» Material provided:
(begin)
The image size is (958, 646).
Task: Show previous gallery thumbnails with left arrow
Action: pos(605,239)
(end)
(begin)
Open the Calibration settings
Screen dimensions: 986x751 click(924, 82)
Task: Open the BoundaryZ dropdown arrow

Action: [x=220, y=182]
(end)
» Problem to solve: Write out the entries from the line with "The image size is (958, 646)." up to and including the line with "Action: pos(605,239)" as a numbered list, leaving out any blank lines.

» The reply:
1. The image size is (958, 646).
2. Task: Show previous gallery thumbnails with left arrow
3. Action: pos(605,239)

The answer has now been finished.